There are two ways to install Docker Compose on Linux:

  • Download the Docker Compose Linux installation files and manually configure them
  • Use PIP to Install Docker Compose Easily

Personally, we prefer to use PIP to install Docker Compose. Since Docker Compose is basically a Python application, it makes sense to use PIP to install it.

Let’s see how to do it.

Install pip3

Install pip3 using the following command:

sudo dnf install python3-pip

Install docker-compose using pip3

Using pip to install docker-compose

pip3 install --user docker-compose

Update PATH

pip installs docker-compose into ~ / .local / bin directory. You will need to add it to your PATH environment variable in order to run it from anywhere:

echo 'PATH="$PATH:$HOME/.local/bin"' >> ~/.bashrc

If you are using zsh, change .bashrc to .zshrc.

Once you’re done, either use the original command, source ~ / .bashrc, or open a terminal again (log out and log back in if it’s a server).

Make sure docker-compose is installed with the following command:

[email protected]:~$ docker-compose --version
docker-compose version 1.26.2, build unknown

Congratulations! You now have docker-compose installed on your CentOS 8 server.

Want to check it out?

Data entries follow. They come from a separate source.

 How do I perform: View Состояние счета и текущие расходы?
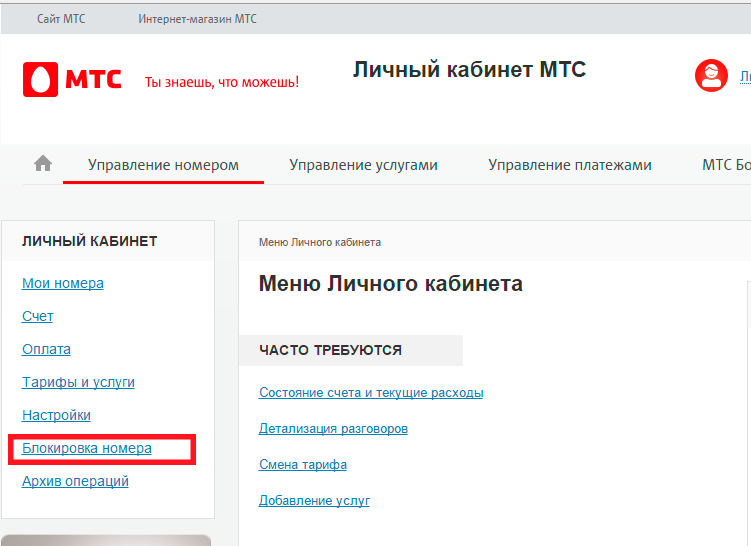point(371,393)
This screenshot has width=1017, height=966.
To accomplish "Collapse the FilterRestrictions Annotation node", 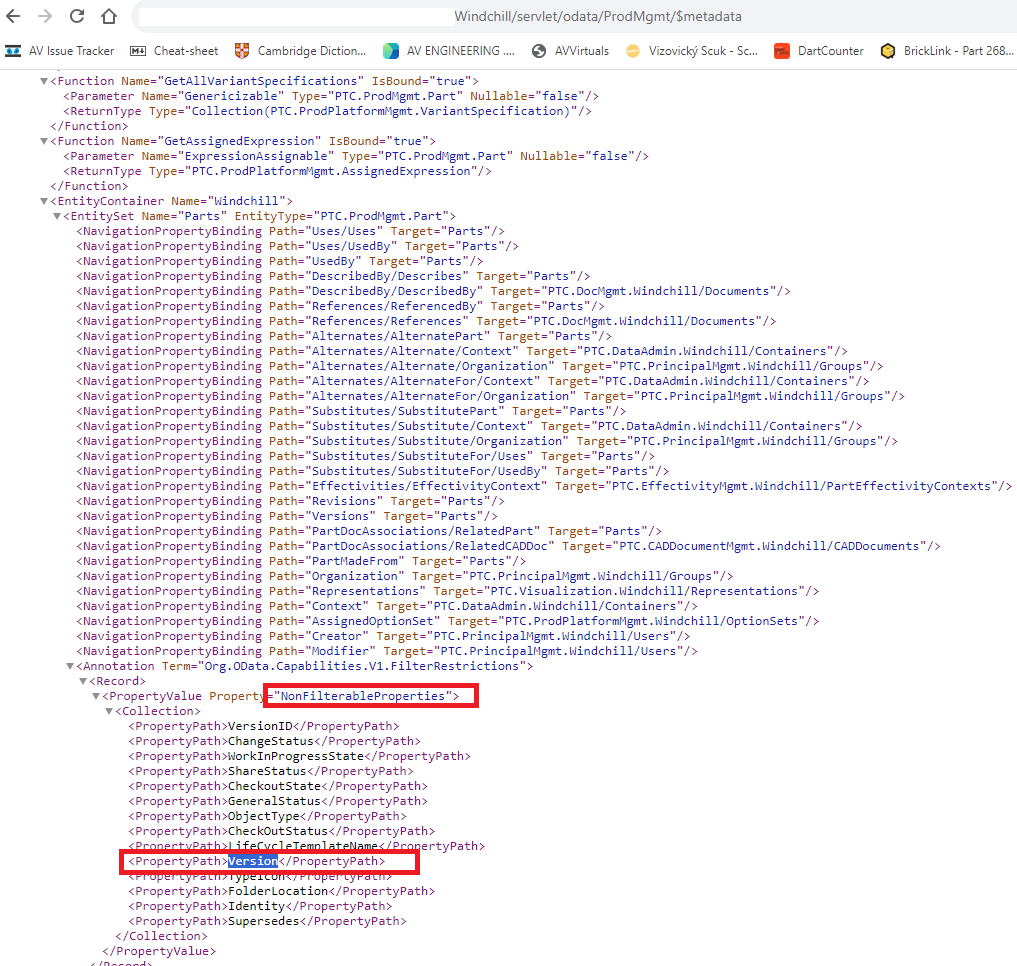I will tap(71, 665).
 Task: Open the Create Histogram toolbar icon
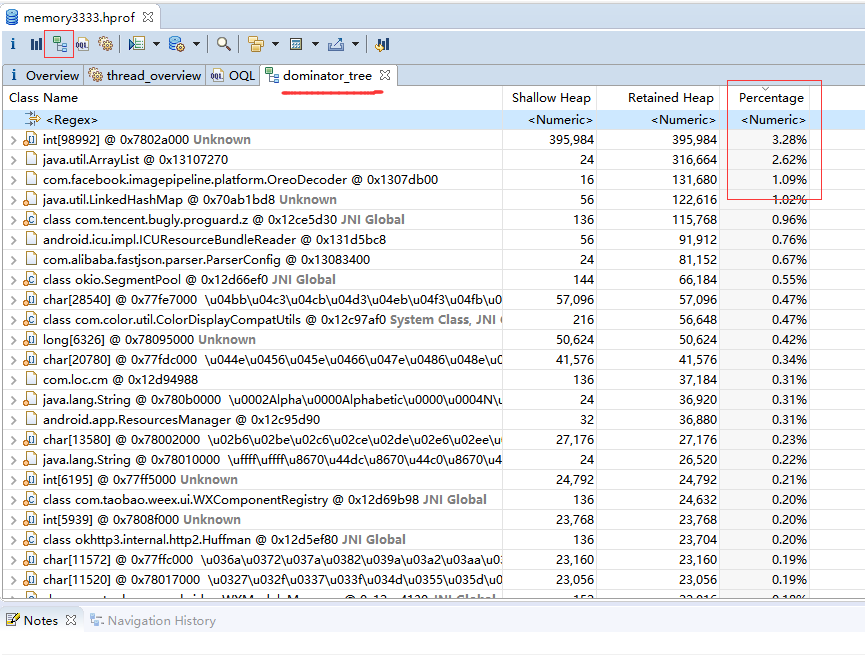(x=35, y=44)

Follow this simple tutorial and learn how to use Docker Compose.

Deploy an example nginx server with docker-compose

Nginx is one of the most popular web servers and is easy to deploy via docker.

Let’s compare the two ways.

Deploying Nginx without Docker Compose

You can use the run command to easily deploy the nginx server like this:

docker run --name server --network net -v html:/usr/share/nginx/html -v $PWD/custom-config.conf:/etc/nginx/nginx.conf -p 80:80 --restart on-failure -d nginx:latest

Here you have deployed an nginx server named “server” using the external network “net”, mounted a volume named “html” using a custom config file and listening on port 80 on the host, which will automatically restart on failure.

Let’s look at the questions here:

You will have to create networks and volumes in advance.

Docker will not automatically create network and volume. You will have to create them beforehand.

Too many options to write every time

There are too many options to write. If it is a more complex container, such as a database container, a reverse proxy container, or a nextcloud container, these options will only expand.

Development environment

What if you are testing your build and you don’t want to keep the volume after the container stops? You will have to manually delete the volume and network after that.

Deploying Nginx with Docker Compose

First, you need to create a composition file.

Create a directory named “nginx-compose” and change to it:

mkdir nginx-compose && cd nginx-compose

Create a file named “docker-compose.yml” and add the following lines

version: "3.3"

        image : "nginx:latest"
        container_name: "server"
            - "html:/usr/share/nginx/html"
            - "./custom-config.conf:/etc/nginx/nginx.conf"
            - "net"
            - "80:80"
        restart: "on-failure"


This compose file describes a service named server that will deploy an nginx server with exactly the same configurations as we did in easy mode. Expand it using:

docker-compose up -d


docker-compose will find a file named “docker-compose.yml” in the current directory, parse it, and deploy the services defined in it.

Let’s now look at the problems of the non-compositional method with the compose method:

  1. You don’t need to create networks and volumes in advance, Docker-compose does it. You can add external volumes by setting each volume / network for the external volume to true.
  2. Once you’ve written the .yaml file, you no longer need to write massive commands. You can copy this file to any other server that has the latest docker-compose installed and it will work as expected with ease.
  3. You can use the docker-compose down -v command to stop and remove not only containers, but all networks and volumes created by docker-compose. This helps in cleaning up in a development / test environment.

There are many other benefits of using docker-compose docker run, especially in a production environment, that are beyond the scope of this article.